▶ **OBIETTIVO DEL COMPITO**
Ricopia parola per parola, dall'estratto del documento, il passo che va da "Posso sbagliare, ma" fino a "Grillo che censura.".

▶ **ESTRATTO DEL DOCUMENTO**

Fino ad un certo punto capisco quelle persone che partono in missioni di volontariato all'estero per brevi periodi di permanenza in località esotiche, delle quali sanno poco o nulla di usi e costumi di vita.

Mi chiedo quanto possa essere proficuo soggiornare per alcune settimane in paesi sottosviluppati per portare il proprio contributo di solidarietà(apprezzabile) e magari si trascurano i parenti prossimi o i vicini di casa o gli amici in difficoltà nel proprio paese.

Posso sbagliare, ma ho l'impressione che, in molti casi, si tratti di turismo benefico (per se stessi) e di una comoda e trendy tacitazione della propria malsicura coscienza.

sabato, maggio 14, 2005

Grillo il censore

Non è la censura dei mass media nei confronti di Grillo, ma Grillo che censura.

Salvo errori od omissioni, ho scoperto per caso il blog di Beppe Grillo e mi sono avventurato a mandargli un commento, per un post relativo alla violenza negli stadi.

Ho eseguito tutte le operazioni richieste e poi, l'indomani, sono andato a rileggere quello che avevo scritto ( niente di particolare, ma non ero d'accordo con la sua valutazione degli avvenimenti): ebbene, il mio breve giudizio, sul teppismo nei campi di calcio, non era stato pubblicato.

▶ **INFORMAZIONI FORNITE**
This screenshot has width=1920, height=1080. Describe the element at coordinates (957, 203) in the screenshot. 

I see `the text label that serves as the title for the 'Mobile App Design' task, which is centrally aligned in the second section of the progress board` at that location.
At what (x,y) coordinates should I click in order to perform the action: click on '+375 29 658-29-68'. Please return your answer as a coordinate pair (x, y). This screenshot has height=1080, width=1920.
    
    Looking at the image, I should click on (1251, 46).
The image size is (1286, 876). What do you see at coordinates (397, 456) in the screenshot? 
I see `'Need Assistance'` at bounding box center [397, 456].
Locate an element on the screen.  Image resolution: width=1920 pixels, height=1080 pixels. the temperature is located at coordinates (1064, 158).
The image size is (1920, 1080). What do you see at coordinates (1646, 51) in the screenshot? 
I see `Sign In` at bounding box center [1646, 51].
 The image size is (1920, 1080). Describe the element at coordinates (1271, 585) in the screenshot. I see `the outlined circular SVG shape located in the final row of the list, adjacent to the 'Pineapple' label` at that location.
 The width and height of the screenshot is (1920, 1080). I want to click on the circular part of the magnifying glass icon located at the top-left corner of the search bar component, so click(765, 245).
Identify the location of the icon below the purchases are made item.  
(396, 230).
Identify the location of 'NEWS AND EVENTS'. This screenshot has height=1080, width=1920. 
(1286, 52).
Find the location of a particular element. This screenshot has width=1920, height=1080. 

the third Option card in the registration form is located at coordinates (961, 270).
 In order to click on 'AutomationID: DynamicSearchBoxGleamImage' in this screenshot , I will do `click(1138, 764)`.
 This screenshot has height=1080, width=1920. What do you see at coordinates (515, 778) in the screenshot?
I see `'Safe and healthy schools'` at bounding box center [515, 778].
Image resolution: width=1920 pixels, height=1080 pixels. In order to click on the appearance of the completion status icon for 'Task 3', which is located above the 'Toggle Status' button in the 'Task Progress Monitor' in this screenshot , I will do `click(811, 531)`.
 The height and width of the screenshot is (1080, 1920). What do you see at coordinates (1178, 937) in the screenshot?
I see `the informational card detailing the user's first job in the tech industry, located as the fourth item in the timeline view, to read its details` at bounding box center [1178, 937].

▶ **SOLUZIONE DEL COMPITO**
Posso sbagliare, ma ho l'impressione che, in molti casi, si tratti di turismo benefico (per se stessi) e di una comoda e trendy tacitazione della propria malsicura coscienza.

sabato, maggio 14, 2005

Grillo il censore

Non è la censura dei mass media nei confronti di Grillo, ma Grillo che censura.